How to - Landscape Garden Design Ideas


How to design a beautiful garden for year round pleasure. Designing your garden to be beautiful not just in spring and summer but also in winter in the key to a successful year round garden. People love to use their garden and be outdoors as much as possible, so it makes sense to design your garden for year round use.


There are many factors involved when designing and building a garden, but the two main factors should be functionality and aesthetics. A garden should be designed to be used at all times of the year including winter. By creating spaces that revolve around the house and its uses, and using the sun’s winter and summer patterns to your advantage, this can be achieved.


A fully functional winter garden should make maximum use of the winter sun.
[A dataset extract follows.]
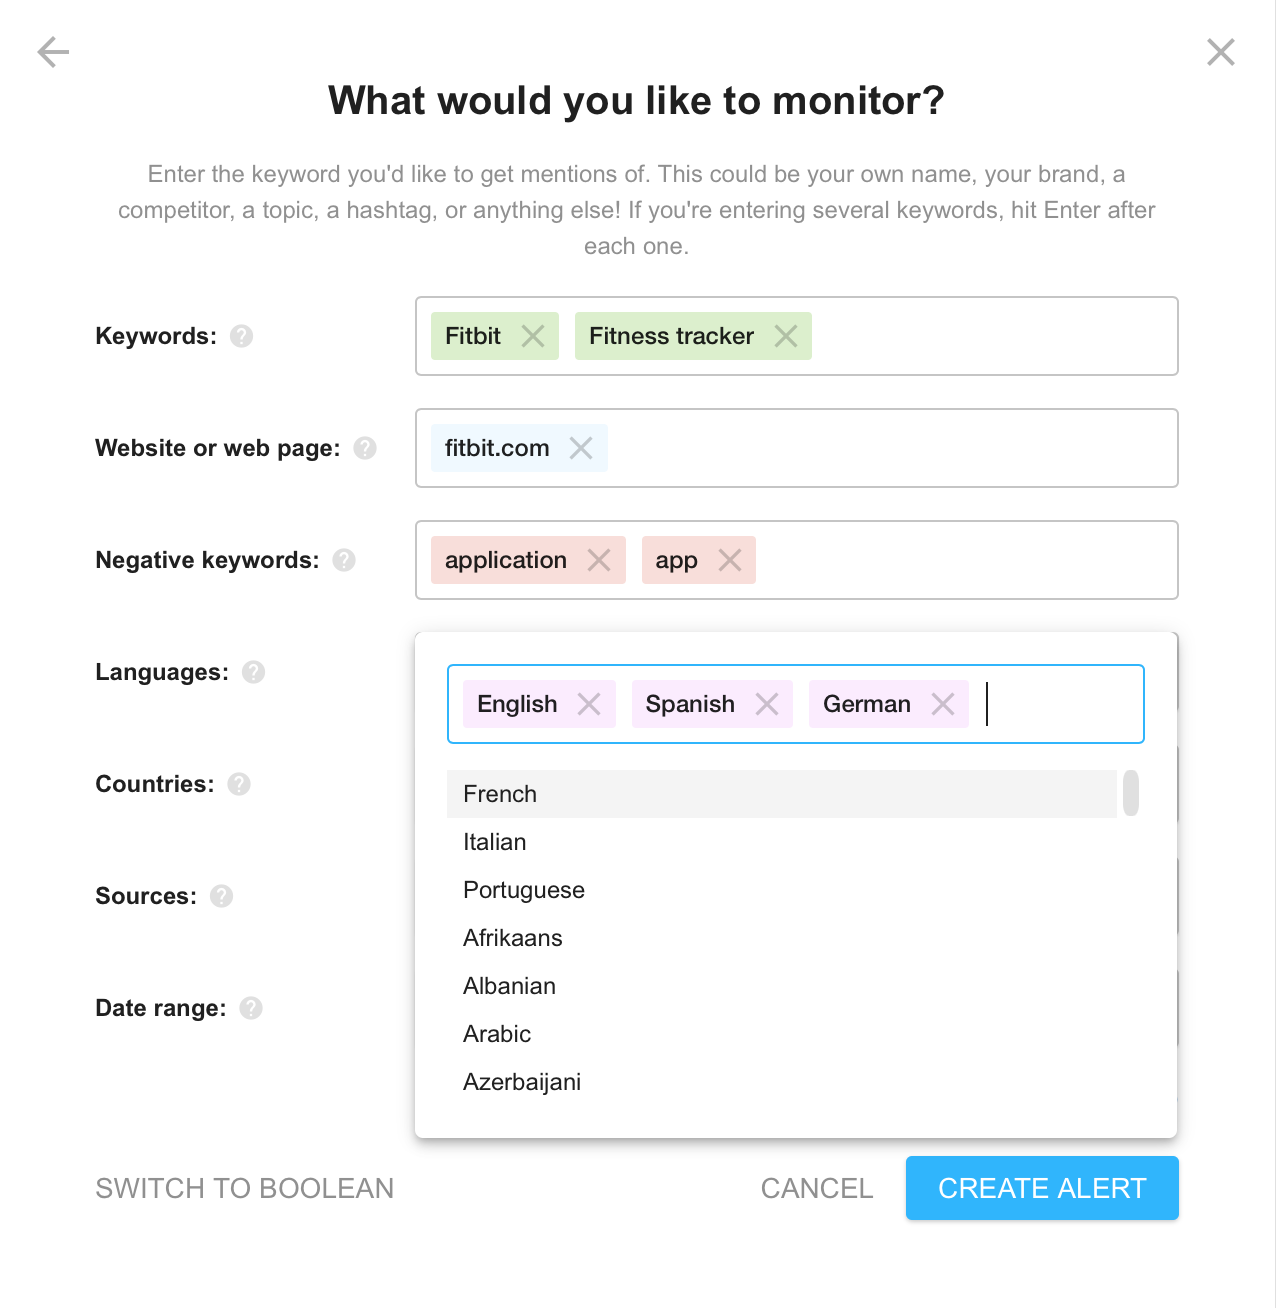
Task: Open the Languages help tooltip
Action: (253, 672)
This can be done by simply placing the garden in full sun, or more carefully and creatively with the use of deciduous trees such as Japanese Maples or Magnolias. Deciduous trees will help to define a space and create an intimate garden by framing the area, while allowing maximum sun to permeate. Paving a winter garden space also adds a reflective element to the garden, adding much needed solar warmth to the space. By creating a more enclosed space with the use of fencing or a green wall along the back of a garden, one can effectively eliminating any wind and ‘catching’ the sun, this creates a micro climate where the sun is ‘trapped’ in the space.
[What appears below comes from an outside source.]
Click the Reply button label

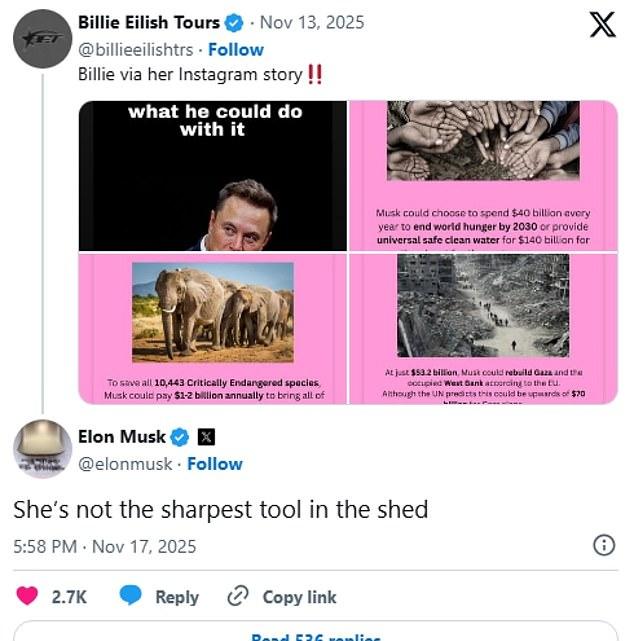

Despite popular opinion there are actually a plethora of plants, shrubs and trees that will flower during winter. Some examples of flowering trees include Magnolias, ornamental cherries and apples. The most impressive winter flowering shrubs are of course the Camellias. Include shrubs such as Daphne, Helleborus, Osmanthus (which incidentally are all scented) and the multitude of flowering bulbs and there you have a bright colourful winter garden.


Winter colour, and indeed year round colour, can also be achieve with the use of coloured foliage plants. For a more tropical style garden Cordylines, Ctenanthe, Gingers and Bromeliads can be used to get a colourful effect.


All these factors should be considered when accessing your garden design along with site analysis, structural needs and functionality of the landscape. Consider what you want from your garden and how you want to use to, this will help with the design process and getting the most out of your landscaped garden.